Journal (Eugène Delacroix)/1er août 1860

Texte établi par Paul Flat, René PiotPlon (tome 3p. 410-411).

1er août. — Je lis toujours Voltaire avec délices.

À propos d’un article sur Hamlet dans le volume des Mélanges de littérature. À travers les obscurités de cette traduction scrupuleuse, qui ne peut rendre le mot propre en anglais, on retrouve son naturel qui ne craint pas les idées les plus basses ni les plus gigantesques, son énergie que les autres nations croiraient dureté, ses hardiesses que des esprits accoutumés aux tours étranges prendraient pour du galimatias.
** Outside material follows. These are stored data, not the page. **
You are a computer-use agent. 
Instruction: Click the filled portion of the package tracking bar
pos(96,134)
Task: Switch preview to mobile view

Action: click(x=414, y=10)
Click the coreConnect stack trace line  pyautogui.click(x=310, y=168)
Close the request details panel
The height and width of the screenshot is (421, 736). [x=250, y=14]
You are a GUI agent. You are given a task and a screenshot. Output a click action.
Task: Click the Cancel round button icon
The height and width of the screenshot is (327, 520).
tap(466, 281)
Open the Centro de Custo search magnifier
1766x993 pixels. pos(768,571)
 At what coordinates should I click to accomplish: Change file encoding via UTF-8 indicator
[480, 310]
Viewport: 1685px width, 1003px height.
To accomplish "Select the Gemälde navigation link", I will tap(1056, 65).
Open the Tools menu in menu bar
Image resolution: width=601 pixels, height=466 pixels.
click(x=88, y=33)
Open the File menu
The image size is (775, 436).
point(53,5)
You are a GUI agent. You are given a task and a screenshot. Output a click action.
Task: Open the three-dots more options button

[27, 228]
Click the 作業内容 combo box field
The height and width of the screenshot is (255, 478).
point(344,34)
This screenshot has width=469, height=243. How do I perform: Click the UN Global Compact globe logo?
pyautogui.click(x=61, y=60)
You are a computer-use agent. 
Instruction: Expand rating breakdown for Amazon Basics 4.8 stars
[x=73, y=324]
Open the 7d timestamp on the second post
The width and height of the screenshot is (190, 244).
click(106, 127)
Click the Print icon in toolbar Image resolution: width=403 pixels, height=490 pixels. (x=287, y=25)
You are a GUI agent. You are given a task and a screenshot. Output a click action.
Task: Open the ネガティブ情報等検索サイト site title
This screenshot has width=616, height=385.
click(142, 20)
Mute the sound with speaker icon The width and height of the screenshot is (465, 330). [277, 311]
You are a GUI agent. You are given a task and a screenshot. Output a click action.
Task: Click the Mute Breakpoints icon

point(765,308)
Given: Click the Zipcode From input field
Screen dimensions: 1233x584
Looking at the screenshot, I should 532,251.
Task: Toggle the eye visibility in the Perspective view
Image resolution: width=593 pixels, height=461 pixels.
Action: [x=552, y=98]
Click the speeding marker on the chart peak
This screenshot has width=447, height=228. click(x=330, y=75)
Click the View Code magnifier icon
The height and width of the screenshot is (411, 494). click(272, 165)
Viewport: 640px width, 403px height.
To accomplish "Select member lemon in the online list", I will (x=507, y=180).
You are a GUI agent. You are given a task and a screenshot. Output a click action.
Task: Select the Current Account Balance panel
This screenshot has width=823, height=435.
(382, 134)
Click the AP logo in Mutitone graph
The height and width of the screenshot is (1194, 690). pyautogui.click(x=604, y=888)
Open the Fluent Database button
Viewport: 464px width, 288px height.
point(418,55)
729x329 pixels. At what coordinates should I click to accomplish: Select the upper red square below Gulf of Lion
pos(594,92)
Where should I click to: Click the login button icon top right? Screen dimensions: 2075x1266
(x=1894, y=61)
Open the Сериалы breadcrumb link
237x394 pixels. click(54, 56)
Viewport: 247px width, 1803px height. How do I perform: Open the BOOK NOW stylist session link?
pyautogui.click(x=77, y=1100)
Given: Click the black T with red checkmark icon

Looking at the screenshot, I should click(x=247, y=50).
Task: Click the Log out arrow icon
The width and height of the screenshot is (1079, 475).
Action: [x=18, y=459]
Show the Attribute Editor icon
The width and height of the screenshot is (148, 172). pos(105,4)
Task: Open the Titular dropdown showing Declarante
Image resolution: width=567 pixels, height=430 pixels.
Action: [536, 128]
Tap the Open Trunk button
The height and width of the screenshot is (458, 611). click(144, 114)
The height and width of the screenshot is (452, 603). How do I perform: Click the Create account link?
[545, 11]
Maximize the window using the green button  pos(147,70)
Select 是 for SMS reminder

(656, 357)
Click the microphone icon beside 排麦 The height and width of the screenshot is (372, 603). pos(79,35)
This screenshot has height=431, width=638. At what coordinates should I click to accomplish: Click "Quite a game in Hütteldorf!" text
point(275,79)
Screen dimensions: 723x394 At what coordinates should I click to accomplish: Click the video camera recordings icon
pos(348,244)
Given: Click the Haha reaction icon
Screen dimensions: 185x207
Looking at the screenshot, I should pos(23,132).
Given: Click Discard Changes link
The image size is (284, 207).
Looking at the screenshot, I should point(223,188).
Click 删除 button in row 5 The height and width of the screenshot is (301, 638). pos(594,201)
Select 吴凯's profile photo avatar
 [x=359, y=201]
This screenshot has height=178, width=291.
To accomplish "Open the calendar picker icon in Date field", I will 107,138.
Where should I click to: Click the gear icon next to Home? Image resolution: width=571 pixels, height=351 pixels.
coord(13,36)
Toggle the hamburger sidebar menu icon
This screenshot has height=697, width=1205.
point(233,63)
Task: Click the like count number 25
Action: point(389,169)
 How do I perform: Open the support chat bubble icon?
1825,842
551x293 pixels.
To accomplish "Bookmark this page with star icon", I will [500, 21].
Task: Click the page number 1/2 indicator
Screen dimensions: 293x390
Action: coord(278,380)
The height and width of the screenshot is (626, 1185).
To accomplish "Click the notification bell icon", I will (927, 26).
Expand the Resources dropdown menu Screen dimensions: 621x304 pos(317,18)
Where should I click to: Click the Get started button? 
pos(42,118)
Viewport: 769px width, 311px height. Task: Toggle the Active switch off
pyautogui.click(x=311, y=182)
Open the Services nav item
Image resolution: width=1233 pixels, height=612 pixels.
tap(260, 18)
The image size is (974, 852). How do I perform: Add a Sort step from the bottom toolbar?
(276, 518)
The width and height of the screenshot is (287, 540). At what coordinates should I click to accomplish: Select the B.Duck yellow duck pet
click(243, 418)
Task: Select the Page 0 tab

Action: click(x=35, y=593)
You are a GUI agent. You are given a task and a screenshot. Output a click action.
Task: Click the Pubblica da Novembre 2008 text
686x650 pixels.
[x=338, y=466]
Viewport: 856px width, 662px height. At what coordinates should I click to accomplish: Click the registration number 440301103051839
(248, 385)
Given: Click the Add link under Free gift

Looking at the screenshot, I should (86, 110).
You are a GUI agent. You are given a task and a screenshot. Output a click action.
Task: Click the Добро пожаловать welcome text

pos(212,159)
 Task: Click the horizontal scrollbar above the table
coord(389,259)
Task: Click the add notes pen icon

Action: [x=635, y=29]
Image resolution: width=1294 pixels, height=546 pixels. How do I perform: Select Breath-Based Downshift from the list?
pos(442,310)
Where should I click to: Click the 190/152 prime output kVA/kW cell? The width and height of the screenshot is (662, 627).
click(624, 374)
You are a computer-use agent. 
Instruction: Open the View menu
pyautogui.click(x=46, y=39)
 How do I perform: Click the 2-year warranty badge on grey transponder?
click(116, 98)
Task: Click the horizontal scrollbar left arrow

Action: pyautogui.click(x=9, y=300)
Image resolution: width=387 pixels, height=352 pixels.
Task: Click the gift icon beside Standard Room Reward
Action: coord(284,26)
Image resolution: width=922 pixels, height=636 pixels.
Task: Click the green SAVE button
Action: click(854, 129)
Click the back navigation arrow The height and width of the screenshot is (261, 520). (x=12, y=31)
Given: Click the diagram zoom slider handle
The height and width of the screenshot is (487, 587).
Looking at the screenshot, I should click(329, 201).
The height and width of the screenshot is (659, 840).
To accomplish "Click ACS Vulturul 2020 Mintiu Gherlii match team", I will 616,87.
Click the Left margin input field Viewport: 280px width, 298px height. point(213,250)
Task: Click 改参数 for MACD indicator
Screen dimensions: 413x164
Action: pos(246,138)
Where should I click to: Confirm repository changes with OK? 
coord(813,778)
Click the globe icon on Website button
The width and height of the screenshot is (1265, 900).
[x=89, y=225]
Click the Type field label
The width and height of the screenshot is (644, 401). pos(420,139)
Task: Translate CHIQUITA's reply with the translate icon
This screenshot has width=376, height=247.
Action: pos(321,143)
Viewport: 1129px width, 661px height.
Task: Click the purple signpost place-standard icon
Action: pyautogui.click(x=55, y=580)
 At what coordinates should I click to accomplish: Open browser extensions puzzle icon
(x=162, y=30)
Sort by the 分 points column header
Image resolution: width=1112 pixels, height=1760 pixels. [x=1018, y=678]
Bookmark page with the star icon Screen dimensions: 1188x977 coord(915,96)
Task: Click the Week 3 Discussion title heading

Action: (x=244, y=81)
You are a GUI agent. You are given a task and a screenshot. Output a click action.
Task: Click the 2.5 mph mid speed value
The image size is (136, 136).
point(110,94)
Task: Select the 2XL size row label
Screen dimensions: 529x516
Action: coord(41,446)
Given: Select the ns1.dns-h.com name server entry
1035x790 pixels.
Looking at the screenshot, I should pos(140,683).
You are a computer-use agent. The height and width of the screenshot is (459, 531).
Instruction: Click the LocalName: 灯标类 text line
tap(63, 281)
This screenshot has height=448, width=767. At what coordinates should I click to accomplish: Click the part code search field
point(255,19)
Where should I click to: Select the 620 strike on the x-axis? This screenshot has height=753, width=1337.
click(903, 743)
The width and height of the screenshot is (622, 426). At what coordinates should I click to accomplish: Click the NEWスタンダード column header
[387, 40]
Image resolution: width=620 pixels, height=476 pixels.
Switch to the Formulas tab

Mais sous ces voiles on découvrira de la vérité, de la profondeur, et je ne sais quoi qui attache et qui remue beaucoup plus que ne ferait l’élégance… C’est un diamant brut qui a des taches ; si on le polissait, il perdrait de son poids. Ne semble-t-il pas qu’on peut dire la même chose du Puget ? Voyez-le au Louvre, entouré de tous les ouvrages de son temps, conçus dans le style de la correction classique et irréprochable, si cette correction et une certaine élégance froide sont un mérite. Au premier abord, il vous choque par quelque chose de bizarre, de mal conçu dans l’ensemble et de confus ; si vous attachez vos yeux sur une des parties comme un bras, une jambe, un torse, aussitôt toute cette force vous gagne ; il écrase tout, vous ne pouvez vous en détacher.